A Cat in Paris is a heart-warming delight. It’s the sort of animated film that families should see, and treasure, because it is warmly written and beautifully animated. It is also the sort of animated film that families (at least here in Australia) probably will not ever see, because the film is French. When the DVD was released here some years ago it had both French and English dubs, but most retailers seemed to stock it – if they did at all – in their foreign film section, where no English-speaking child or family tended to go. These days, for Australians at least, it is streaming on Amazon Prime. I really hope more families discover it there.
The film follows the misadventures of a domestic cat in present-day Paris. By day the cat is the pet of Zoe, a young girl traumatised into silence by her father’s murder. When the sun goes down the cat sneaks off to hang out with Nico, a daring cat burglar who dances across the roofs of Paris each night in search of his next big score.
The entire film is hand-animated: no computers, no CGI, no digital colouring or processing. It’s marvellously distinct and eye-catching. One thing I absolutely adore in animated films is distinctiveness. I often find myself disinterested in the latest Hollywood animated blockbuster because it looks exactly like every other Hollywood animated blockbuster. None of them look like A Cat in Paris.
It is a film overflowing with hand-crafted artistry. It sounds like a tedious cliche to moan about how ‘they just don’t make films like this any more’, but the truth is that they don’t – not often anyway, and certainly very rarely in English-speaking markets like the USA or the United Kingdom. It was a tremendous surprise for all concerned when AMPAS members nominated it for Best Animated Feature at the 2011 Oscars – a nomination it richly deserved.

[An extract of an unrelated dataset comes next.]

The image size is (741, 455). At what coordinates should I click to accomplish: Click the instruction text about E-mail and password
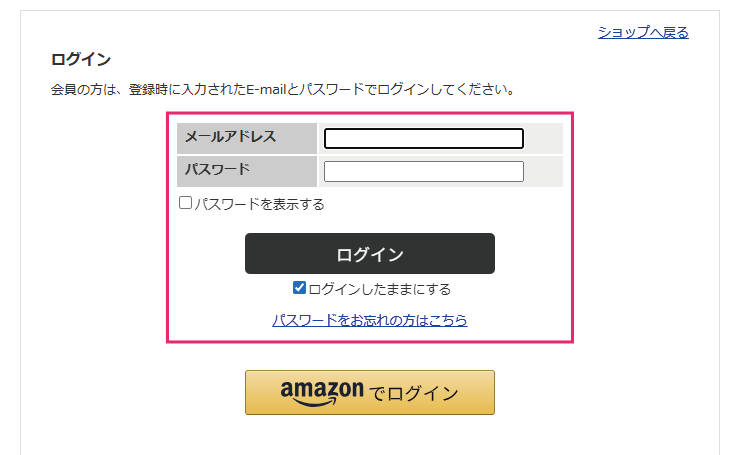point(283,89)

I should also take the time to praise the film’s wonderful score by Serge Besset. Part old-fashioned Hollywood thriller, part jaunty jazz riffs, it supports the animation throughout and enhances the experience perfectly.
It’s a great family film, and I stress family and not children’s. Some scary things happen in A Cat in Paris, with our young protagonist often placed in genuine peril at the hands of some criminals and unsavoury types. Overall it’s perfectly safe for kids, but now and then it may be too scary for parents, so the whole family needs to be there in case someone needs their hand held. Opinions differ on the English language dub – I don’t mind it, but then I have a pretty high tolerance for dubbing. Your mileage may vary.
Directors Jean-Loup Felicioli and Alain Gagnol also directed the animated features Phantom Boy (2015), which I have not seen, and Nina and the Secret of the Hedgehog (2023), which I have and very much liked.